Alrightreads: Threes

John Rink, Chopin: The Piano Concertos

1997 / Ebook / 139 pages / USA

***

Flowery analysis of two precocious teenage concertos and speculations on the mysterious third, contrasted with resentful reactions from triggered peers.


Peter David, James W. Fry and Gordon Purcell, Star Trek Comics Classics – The Trial of James T. Kirk

1990 (collected 2006) / Ecomics / 160 pages / USA

****

It's been a pleasure to discover after 20-odd years of infrequent flipping that there are actually some good Star Trek comics out there after all, so it's a shame Peter David's run more or less ends here. The franchise would eventually embrace his serialised approach (and background soapiness, alas), and he's in the right mental space for the original cast's big-screen finale the following year. Stranger is that he also predicts the Seinfeld finale the best part of a decade early.

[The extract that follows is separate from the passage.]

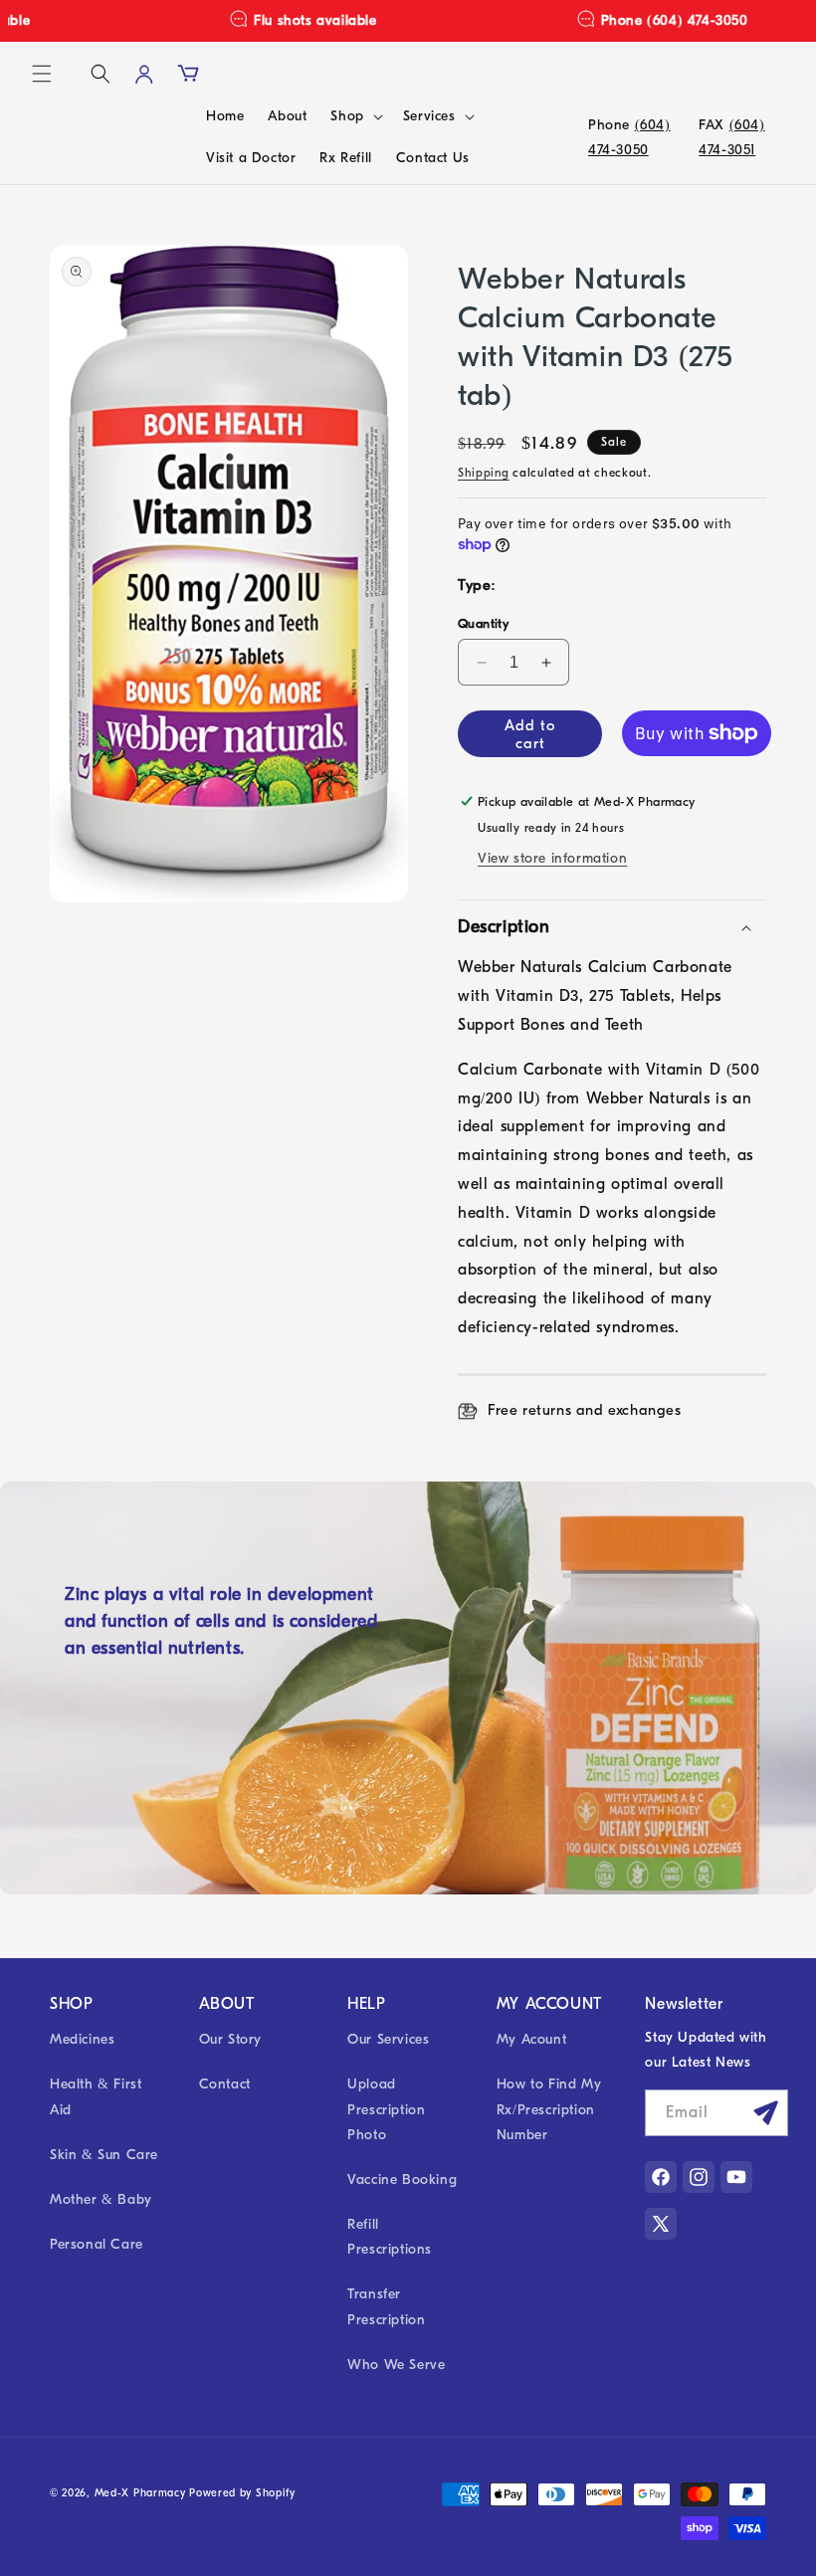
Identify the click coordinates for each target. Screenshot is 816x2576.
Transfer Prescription (386, 2306)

Michael Jan Friedman, Pablo Marcos, Ken Penders and Mike Manley, Star Trek: The Next Generation Comics Classics – Maelstrom

1990-91 (collected 2006) / Ecomics / 160 pages / USA/Peru

**

The (arguably) premature final collection of curtailed DC TNG reprints (less than a quarter of the way through the run, though some arcs were released earlier) is a typically variable and forgettable batch that leans more towards the crap side this time, not helped by increasingly unreliable art that creates plot holes when it's not just colouring uniforms wrong. No worries, I doubt Trekkies are going to notice something minor like that.


Nikki Stafford, Finding Lost: Season Three – The Unofficial Guide

2007 / Ebook / 213 pages / USA

****

Probably the most annoying stretch to watch in real time, but this highly engaged contemporaneous commentary fills in the production background and strange supplements you'd be oblivious to on a binge. Some of the trivia categories are pointless and relentless, and the literary essays are more showing off than insightful, but padding was better than the alternative of only doing this every two years. She should do all the shows. If anyone else still reads these things.

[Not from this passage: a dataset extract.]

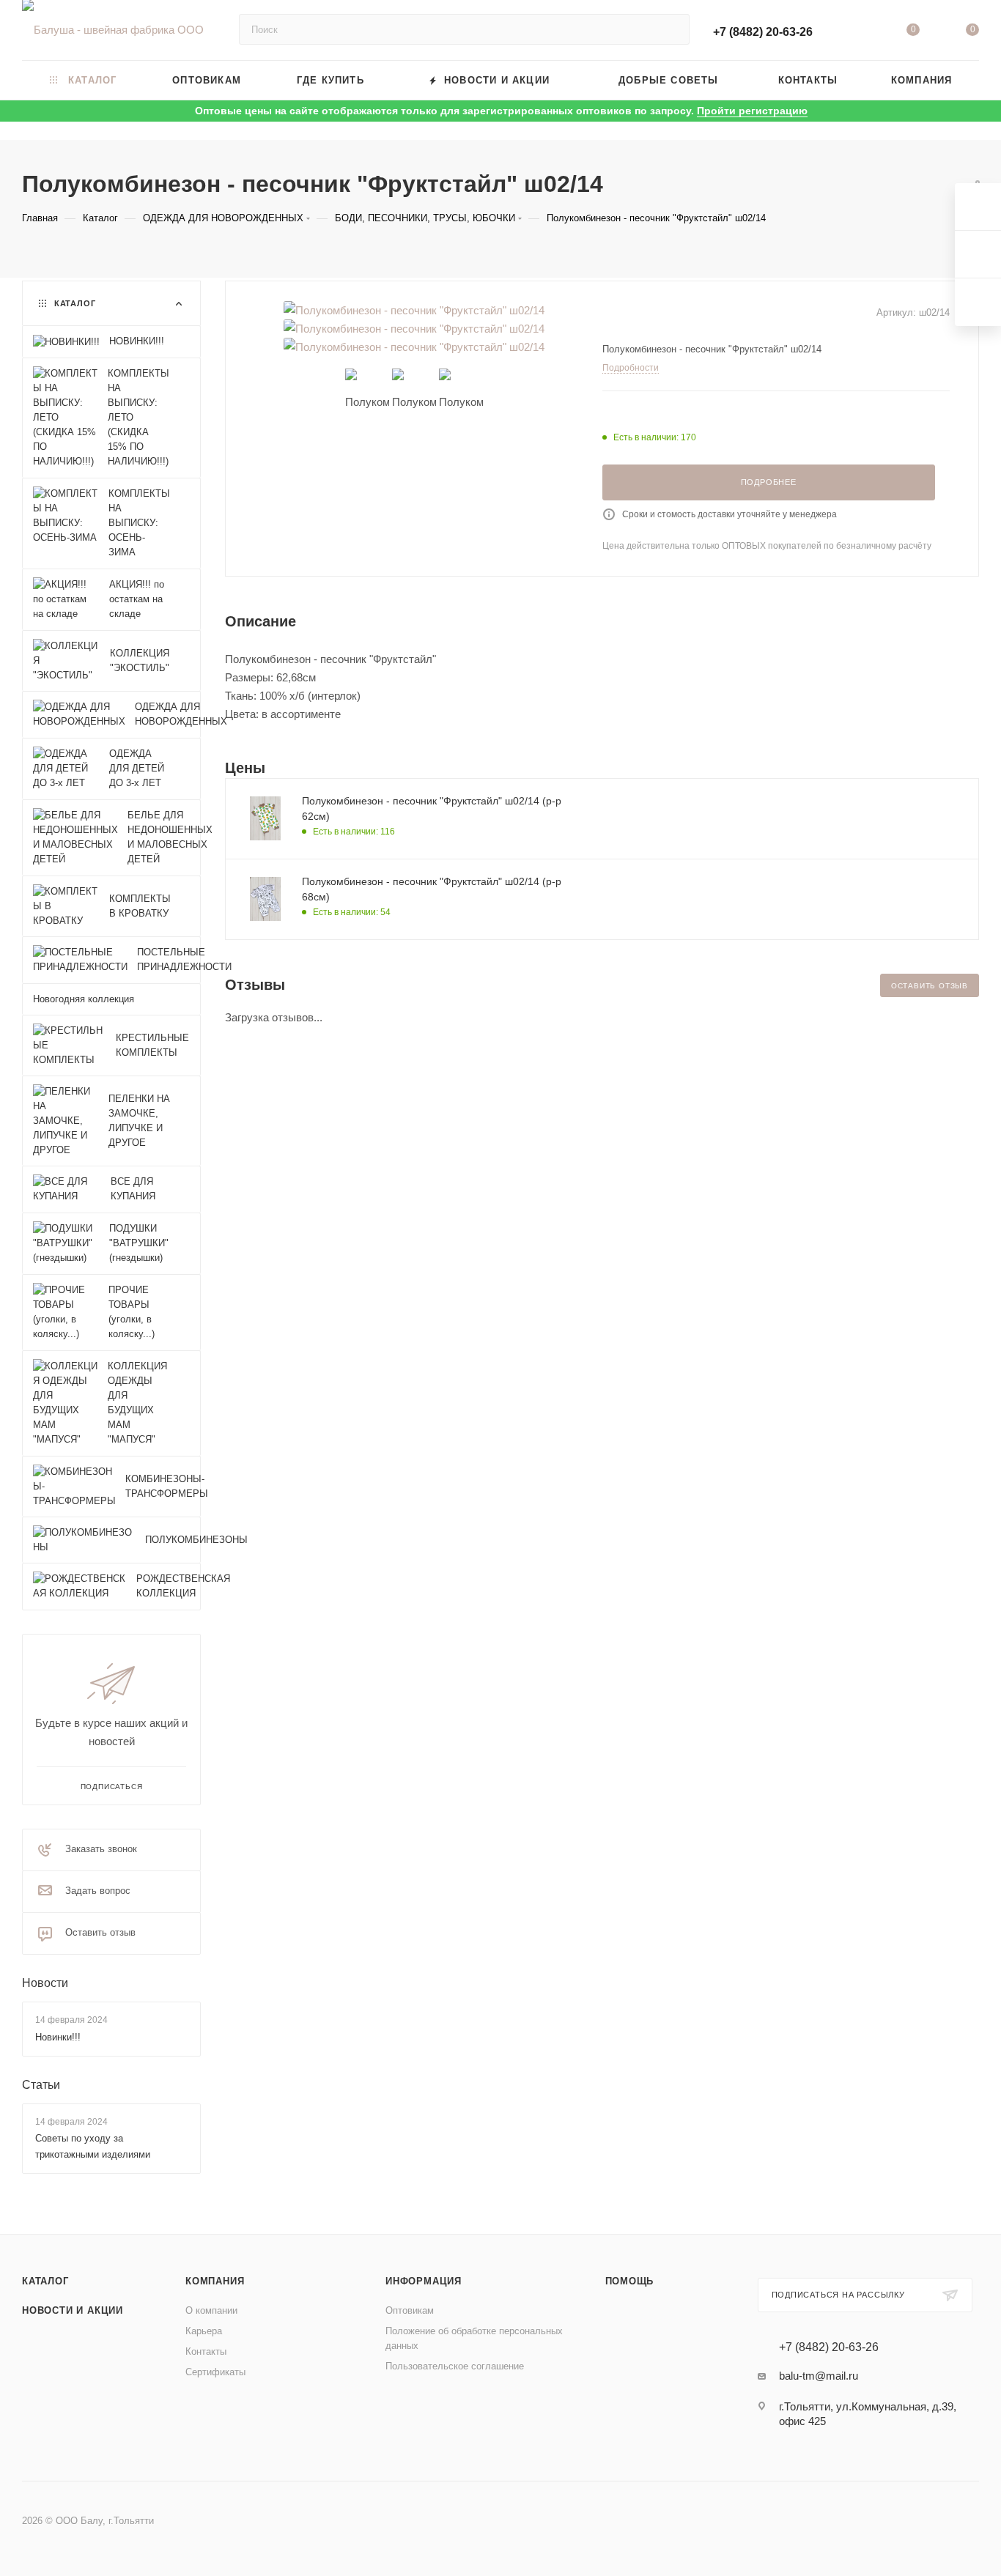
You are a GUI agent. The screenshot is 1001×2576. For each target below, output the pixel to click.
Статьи (41, 2085)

Rhys Hughes, The Mermaid Variations: A Miniature Trilogy

2006-07 (collected 2012) / Ebook / 51 pages / UK

***

One of his shorter story cycles, I was bewitched by the sensory evocation of the beginning that threatened to explore new realms of serious romantic fantasy, but then the confidence falters and we're dragged back into the gravitational pull of his customary style, dredging up an unpleasant Key Stage 3 tutor side of me that questioned whether he has to make everything funny. By the second story he's self-flagellating and can't really be arsed to carry on, but it's not as if he could waste the opportunity of lunar seas once that had come to him.